*** Begin section ***

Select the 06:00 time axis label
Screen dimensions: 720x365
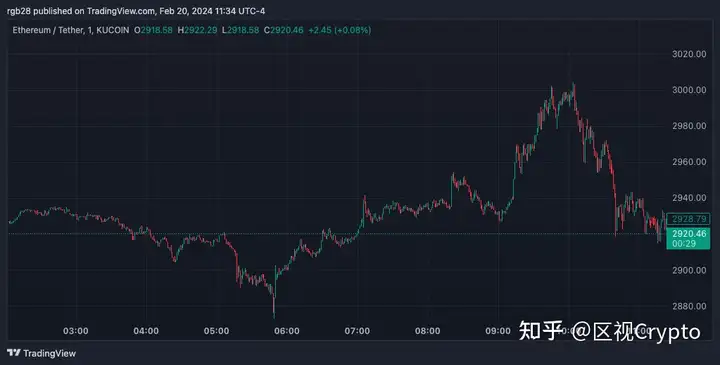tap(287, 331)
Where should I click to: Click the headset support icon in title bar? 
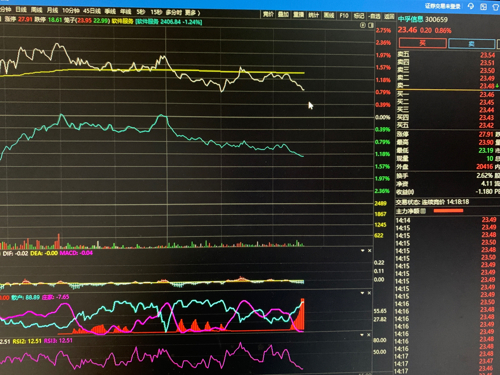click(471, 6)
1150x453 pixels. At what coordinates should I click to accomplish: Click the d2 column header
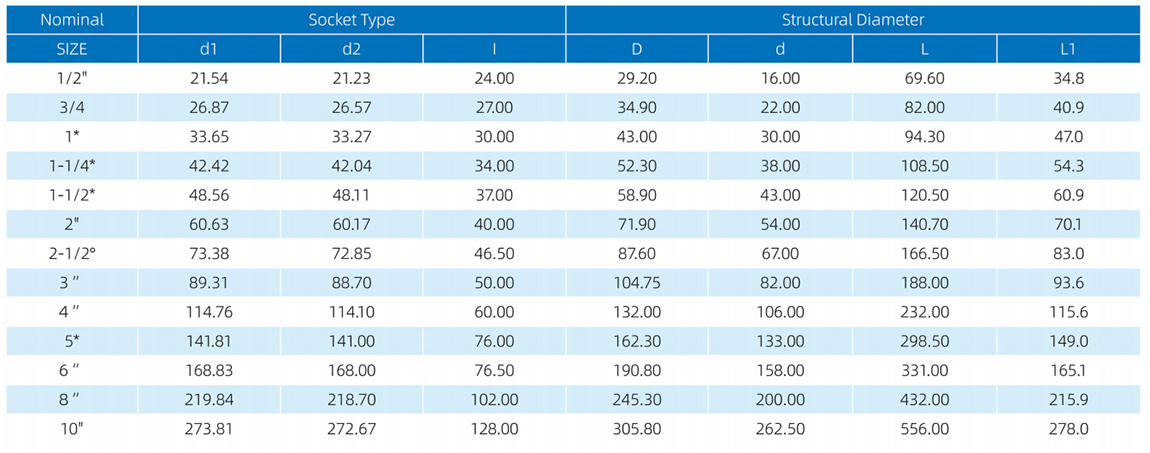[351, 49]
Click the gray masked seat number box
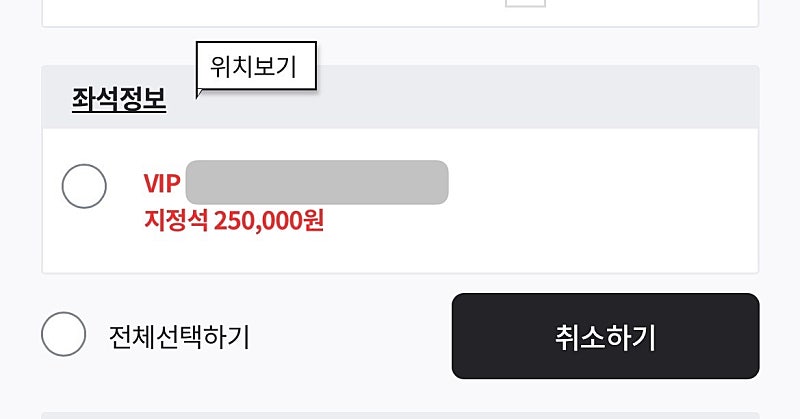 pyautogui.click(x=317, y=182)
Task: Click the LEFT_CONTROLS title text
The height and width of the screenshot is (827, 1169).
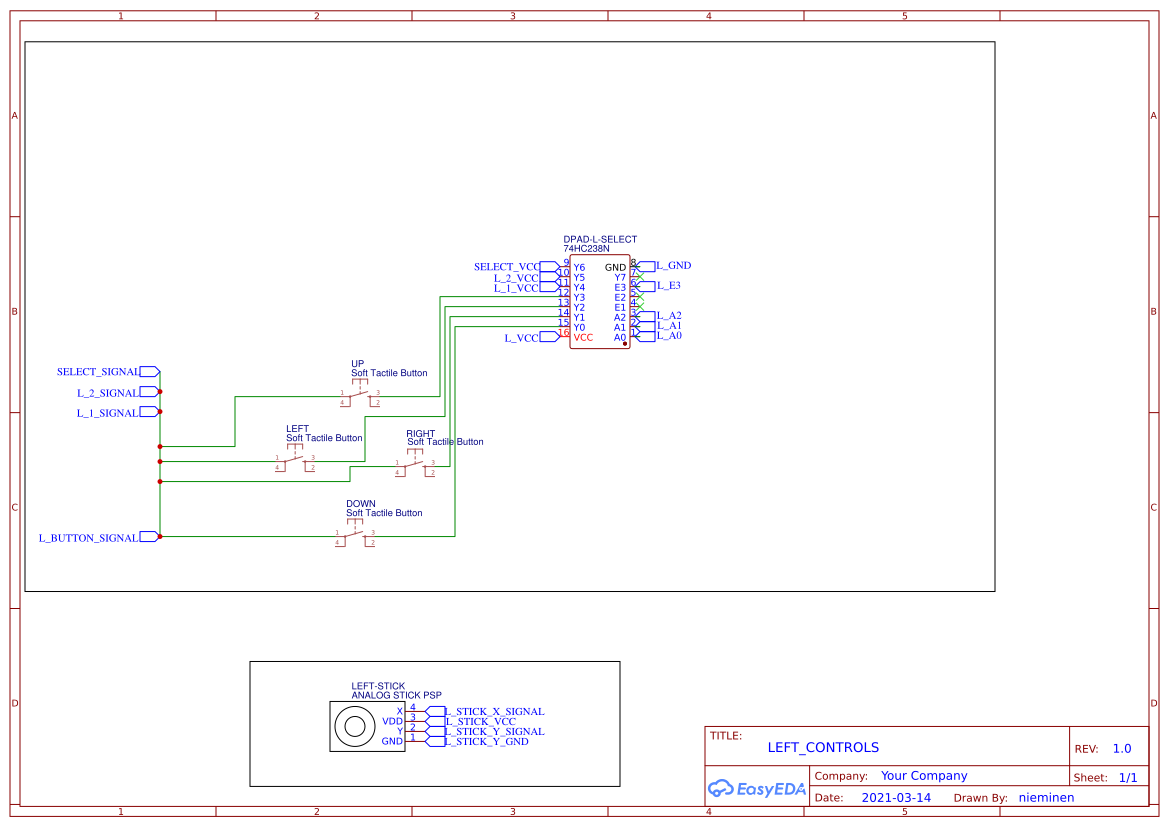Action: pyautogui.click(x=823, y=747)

*** End section ***

What the task asks: Could you give again precisely the lines from the one containing "Task: Click the LEFT_CONTROLS title text" through the final line of the material above, both included, and no others, dropping the pictures?

Reply to the task:
Task: Click the LEFT_CONTROLS title text
The height and width of the screenshot is (827, 1169).
Action: pyautogui.click(x=823, y=747)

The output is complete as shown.